Neste sentido, a obra de Mandela é a maior obra cristã da Terra, desde que Jesus arrastou as sandálias pelo pó da Palestina, há 20 séculos. “Vós sois o sal da terra, vós sois a luz do mundo”, bradou Jesus, no Sermão da Montanha, e acrescentou: “Ouviste que foi dito: olho por olho, e dente por dente. Eu digo-vos: não oponhais resistência ao mau; se alguém te bater na face direita, oferece-lhe também a esquerda. E se alguém quiser pleitear contigo para te tirar a túnica dá-lhe também a capa. Se alguém te obrigar a acompanhá-lo durante uma milha, acompanha-o durante duas”.

Nunca ninguém conseguiu obedecer a essa ordem cristã, que é o cerne duro do cristianismo. Nem a própria Igreja, com sua Inquisição, suas Cruzadas e suas Guerras de Religião, foi capaz de amar seus inimigos. Mandela foi. E mais: ele fez com que milhões de outros homens compreendessem a verdade deste conceito, e o fez funcionar na prática.

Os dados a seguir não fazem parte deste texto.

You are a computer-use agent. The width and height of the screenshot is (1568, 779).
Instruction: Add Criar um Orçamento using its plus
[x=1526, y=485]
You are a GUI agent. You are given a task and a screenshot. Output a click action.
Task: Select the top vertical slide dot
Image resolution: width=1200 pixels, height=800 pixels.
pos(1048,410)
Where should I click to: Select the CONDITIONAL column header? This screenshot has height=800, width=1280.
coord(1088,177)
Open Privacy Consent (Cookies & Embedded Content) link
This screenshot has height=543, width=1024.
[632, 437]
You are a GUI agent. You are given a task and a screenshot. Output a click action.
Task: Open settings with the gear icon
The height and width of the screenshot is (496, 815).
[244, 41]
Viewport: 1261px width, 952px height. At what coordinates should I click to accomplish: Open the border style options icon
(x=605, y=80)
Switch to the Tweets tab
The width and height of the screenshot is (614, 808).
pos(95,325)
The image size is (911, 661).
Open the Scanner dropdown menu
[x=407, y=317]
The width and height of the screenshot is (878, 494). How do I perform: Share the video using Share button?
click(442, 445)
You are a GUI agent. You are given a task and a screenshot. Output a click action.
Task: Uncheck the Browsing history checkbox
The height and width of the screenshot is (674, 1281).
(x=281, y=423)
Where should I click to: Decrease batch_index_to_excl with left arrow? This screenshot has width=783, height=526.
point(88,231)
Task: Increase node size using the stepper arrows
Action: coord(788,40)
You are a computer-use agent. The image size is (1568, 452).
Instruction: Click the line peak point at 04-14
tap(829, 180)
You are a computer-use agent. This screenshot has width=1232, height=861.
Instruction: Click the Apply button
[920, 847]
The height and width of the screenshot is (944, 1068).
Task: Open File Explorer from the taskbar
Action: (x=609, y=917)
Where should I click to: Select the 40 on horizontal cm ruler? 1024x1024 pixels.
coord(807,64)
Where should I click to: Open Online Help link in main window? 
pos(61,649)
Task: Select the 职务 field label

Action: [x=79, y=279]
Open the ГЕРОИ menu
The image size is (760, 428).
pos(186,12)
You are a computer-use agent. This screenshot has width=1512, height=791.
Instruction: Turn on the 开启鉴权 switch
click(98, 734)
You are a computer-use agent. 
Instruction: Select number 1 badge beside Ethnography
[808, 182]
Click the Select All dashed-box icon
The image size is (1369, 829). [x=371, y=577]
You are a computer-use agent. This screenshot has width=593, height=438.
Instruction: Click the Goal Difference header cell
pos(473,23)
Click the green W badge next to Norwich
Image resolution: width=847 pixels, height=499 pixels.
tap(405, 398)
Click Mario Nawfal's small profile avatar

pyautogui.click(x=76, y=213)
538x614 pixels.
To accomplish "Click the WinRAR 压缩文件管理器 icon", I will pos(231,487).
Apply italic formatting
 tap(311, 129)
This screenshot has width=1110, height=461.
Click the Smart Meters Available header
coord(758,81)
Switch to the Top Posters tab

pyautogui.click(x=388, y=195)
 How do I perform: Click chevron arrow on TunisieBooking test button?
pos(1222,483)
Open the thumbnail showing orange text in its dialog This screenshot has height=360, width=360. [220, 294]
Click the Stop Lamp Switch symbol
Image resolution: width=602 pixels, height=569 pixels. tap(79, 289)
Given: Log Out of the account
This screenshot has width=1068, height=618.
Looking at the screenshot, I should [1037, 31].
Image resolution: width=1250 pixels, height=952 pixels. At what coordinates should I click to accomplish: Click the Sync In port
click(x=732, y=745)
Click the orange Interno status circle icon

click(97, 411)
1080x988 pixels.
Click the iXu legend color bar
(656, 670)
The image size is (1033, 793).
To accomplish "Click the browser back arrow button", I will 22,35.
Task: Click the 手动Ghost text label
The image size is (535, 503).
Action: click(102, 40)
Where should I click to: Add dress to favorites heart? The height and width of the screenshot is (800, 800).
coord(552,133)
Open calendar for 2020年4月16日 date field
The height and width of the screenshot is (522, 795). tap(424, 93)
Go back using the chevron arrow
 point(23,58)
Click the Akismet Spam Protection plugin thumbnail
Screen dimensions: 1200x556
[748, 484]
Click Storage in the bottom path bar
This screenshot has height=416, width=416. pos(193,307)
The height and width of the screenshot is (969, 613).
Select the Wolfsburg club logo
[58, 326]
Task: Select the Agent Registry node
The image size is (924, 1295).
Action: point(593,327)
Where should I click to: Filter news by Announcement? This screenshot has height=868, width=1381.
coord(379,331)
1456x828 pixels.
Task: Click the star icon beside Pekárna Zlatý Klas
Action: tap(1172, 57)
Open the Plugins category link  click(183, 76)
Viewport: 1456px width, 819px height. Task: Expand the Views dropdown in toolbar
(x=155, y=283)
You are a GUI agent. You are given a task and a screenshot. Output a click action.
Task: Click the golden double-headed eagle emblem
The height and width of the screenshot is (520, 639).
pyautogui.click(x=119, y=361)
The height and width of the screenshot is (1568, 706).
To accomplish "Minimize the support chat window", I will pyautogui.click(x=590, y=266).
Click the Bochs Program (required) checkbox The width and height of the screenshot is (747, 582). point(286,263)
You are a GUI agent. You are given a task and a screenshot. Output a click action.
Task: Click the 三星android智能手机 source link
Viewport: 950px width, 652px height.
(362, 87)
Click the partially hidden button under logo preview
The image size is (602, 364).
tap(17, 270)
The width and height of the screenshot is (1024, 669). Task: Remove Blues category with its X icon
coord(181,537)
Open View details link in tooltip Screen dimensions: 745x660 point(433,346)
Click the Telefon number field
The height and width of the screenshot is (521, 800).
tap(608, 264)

A África do Sul de Mandela é o cristianismo aplicado.

O mais admirável da façanha de Mandela nessa África do Sul multirracial da bandeira do arco-íris é que o país tornou-se assim exclusivamente por causa dele. Por causa de Mandela. Prova-o a história da chamada Noite da Faca. Segundo essa espécie de lenda que corre pelas savanas tórridas do interior e pelo asfalto cinzento das grandes cidades, os negros sul-africanos se armariam de facas, cutelos e outros instrumentos cortantes no dia da morte de Mandela. Então, sairiam à rua para apunhalar todos os brancos que encontrassem. Seria a vingança pelos anos de apartheid, vingança que eles reprimiram tão-somente porque Mandela pediu.

Quando eu perguntava a brancos e negros sul-africanos se eles acreditavam que ocorreria a Noite da Faca, eles em geral erguiam as sobrancelhas e respondiam:

– Acho que não...

“Acho”. Não uma certeza. “Acho”. Como se a Noite da Faca pudesse mesmo acontecer e não fosse, como ora se constata, nada mais do que uma lenda. O fato de essa história ter sido concebida é um atestado do que representa Mandela para a África do Sul. A mera existência dele impediria a revanche ansiada. Seu desaparecimento seria o desaparecimento do grande pai, do grande líder, do homem que dizia o que era certo e o que era errado. Só que a construção de Mandela é ainda maior, porque não será derrubada com sua morte. Mandela convenceu as mentes sul-africanas e, convencendo-as, infiltrou-se em suas almas. Ele mostrou o que é o certo a fazer, e é assim que eles continuarão fazendo. “Vós sois o sal da terra”, disse-lhes Mandela. E eles acreditaram nele.